What, if anything, can convince people to get tested for colorectal cancer?
Researchers have tried a variety of methods — from reminding patients during yearly checkups to paying them — but there may be a cheaper, easier way to boost screening rates, using snail mail.
For decades, the percentage of people who die from colorectal cancer in the U.S. has been declining, which is why a medical study earlier this year was such a shock. It showed deaths from colorectal cancer increasing for some young and middle-aged Americans. While screening is one effective way to detect and even prevent the cancer, only about 60 percent of Americans are up to date.
“People have strong concerns or worries or are grossed out by the idea of testing,” says Dr. Ethan Halm, professor of internal medicine and clinical sciences at the University of Texas Southwestern Medical Center.
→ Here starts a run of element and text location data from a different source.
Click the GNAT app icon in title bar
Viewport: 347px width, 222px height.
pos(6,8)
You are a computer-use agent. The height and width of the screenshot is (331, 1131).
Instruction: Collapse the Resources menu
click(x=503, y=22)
Regular testing, Halm says, is the best way to detect the microscopic bumps inside the intestines that, over time, can become cancer. Traditionally, if a patient is due for screening, a doctor will recommend it during the checkup with the hope that the patient will follow up. Butfollow-up rates are low.
Halm and his colleagues at UT Southwestern decided to test two reminder systems on thousands of patients at Parkland Hospital over a period of three years. The first group of patients received a letter in the mail — you know, the kind you get from your dentist — reminding them to complete screening. The other group received an at-home test kit called FIT. That cute name stands for fecal immunochemical test.
“This newer one sample FIT test came out that’s much more sensitive than the older cards," Halm says. “It’s much easier to use, it’s more accurate and doesn’t require any changes in your diet.”
Both groups of patients who received a reminder or a reminder plus a test kit were more likely to get screened than the control group. In fact, they were three times more likely. The results of the study were published in JAMA. The surprise, Halm says, was that patients who received the simple colonoscopy letter — no free FIT kit included — were the most likely to complete screening for all three years.
“Almost a third of the people who did the first FIT test didn’t end up doing it every year as recommended,” Halm says.
Or, they had a positive test result, and never followed up with a colonoscopy.
Mail proves more effective than money
Still, the overall increase in screening rates impresses Dr. Douglas Corley. He’s a research scientist at Kaiser Permanente who focuses on colorectal cancer screening.
“In a nutshell,” Corley says, “it seems that any outreach increases your likelihood of screening, and having more than one option for screening increases your likelihood of getting screened by at least something.”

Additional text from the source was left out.